10.4.6 Choosing the Appropriate Equipment
The amount of evidence that is available for choosing shunt equipment is limited. Probably the best advice is for a surgeon to become familiar with one system and use it consistently. Our preference is to use a straight ventricular catheter with a snap-on reservoir. A ventricular catheter integrated into the valve is not used, so that blood and debris can be drained away before the ventricular catheter is hooked up to the valve. An open-ended peritoneal catheter may or may not be integrated with the valve. A reservoir may be used as part of the valve system for access to CSF.
The choice of a valve has commonly been an area of great interest and controversy. A multicenter trial has compared a standard differential-pressure valve, a siphon-resisting valve (Delta valve; Medtronic Neurosurgical), and a flow-regulating valve (Orbis Sigma valve; Cordis Corporation) for children with newly diagnosed hydrocephalus.5 No significant difference was found in the time to first shunt failure among the three systems (▶ Fig. 10.7). Furthermore, as previously mentioned, clinical studies have not demonstrated a significant survival benefit for the adjustable valves (▶ Fig. 10.8 and ▶ Fig. 10.9) compared with standard valves.37
Fig. 10.7 (a) Overall results of the Shunt Design Trial. At 1 year, 40% of the patients had shunt failure. (b) Results of the Shunt Design Trial by valve. At 1 and 2 years there was no significant difference between valves.
(From Drake, JM, Kestle JR, Milner R., et al. Randomized trial of cerebrospinal fluid shunt valve design in pediatric hydrocephalus. Neurosurgery 1998;43(2):2965. Republished with permission.)
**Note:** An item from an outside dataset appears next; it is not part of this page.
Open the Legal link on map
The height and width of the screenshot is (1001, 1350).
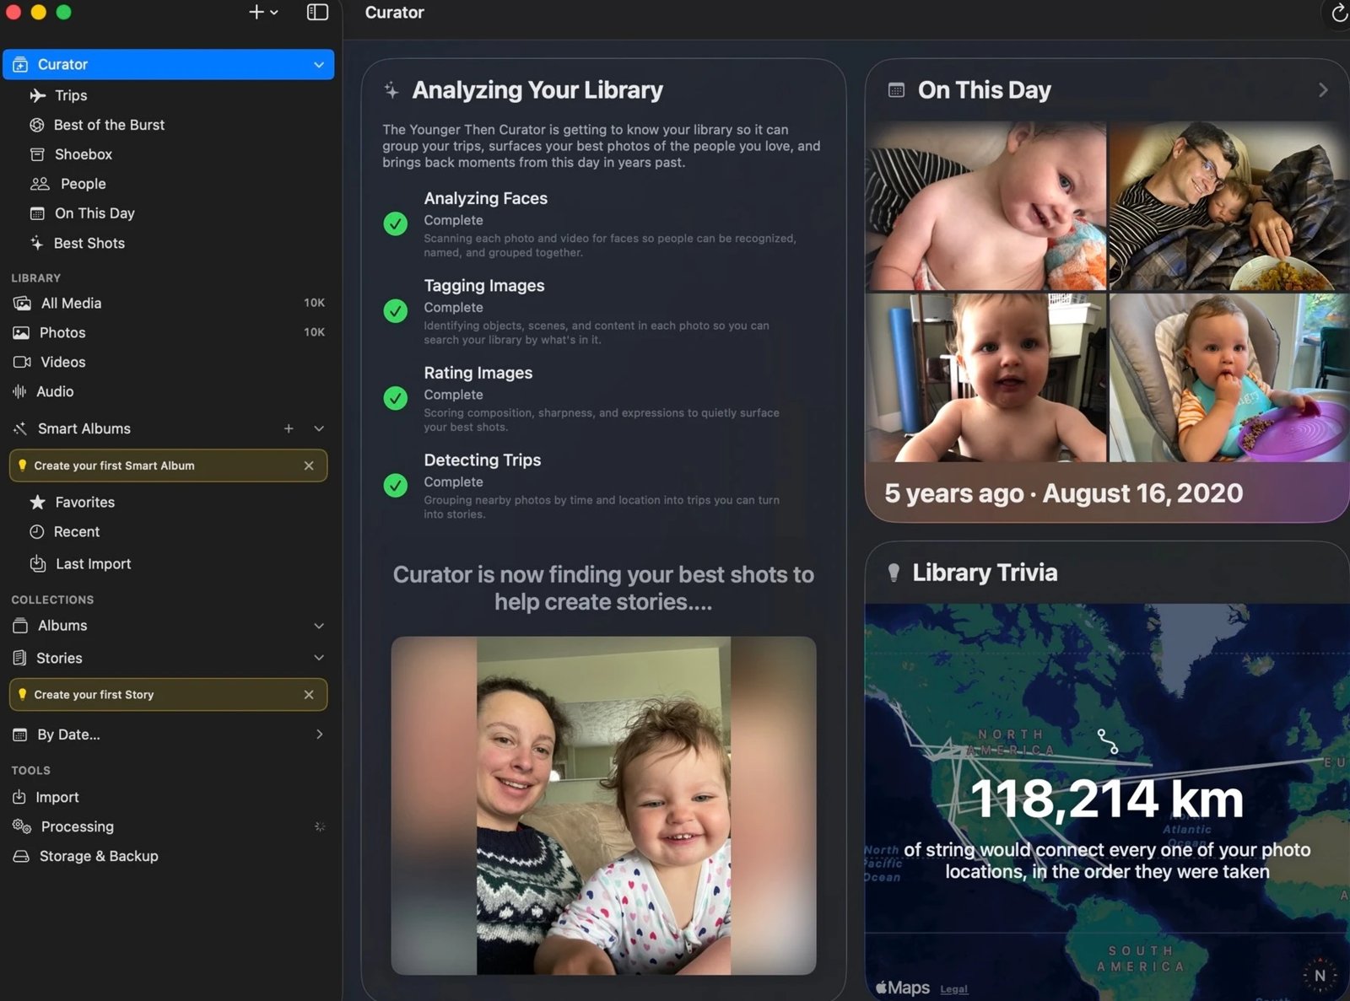(953, 989)
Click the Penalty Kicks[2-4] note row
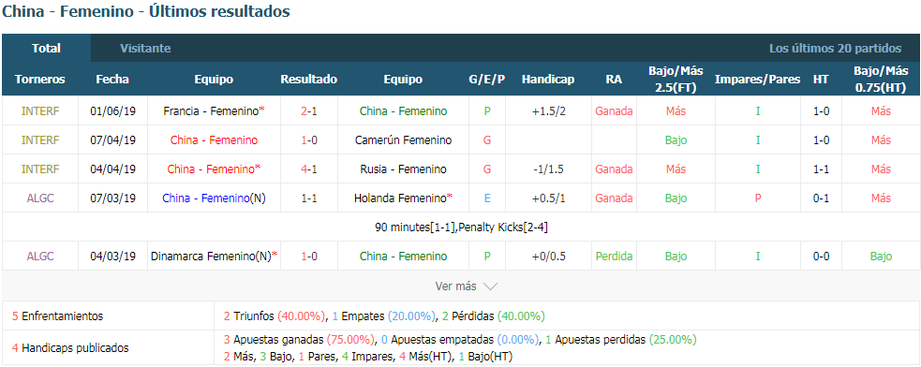Screen dimensions: 921x367 461,227
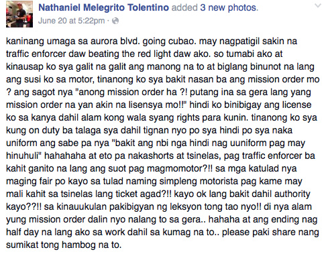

Fig. 10.8 Results of the programmable valve trial. Percentage of first shunt systems with no surgical intervention as a function of time from implantation in the experimental (Codman-Hakim programmable valve; Codman & Shurtleff) and control groups (conventional valve system). (a) Patients with no prior history of shunt placement. (b) Patients with a history of one or more previous shunts before study entry. Differences between the curves were not statistically significant (p > 0.05).
(From Pollack I, Albright L, Adelson PD, et al. A randomized, controlled study of a programmable shunt valve versus a conventional valve for patients with hydrocephalus. Neurosurgery 1999;45(6):1402. Republished with permission.)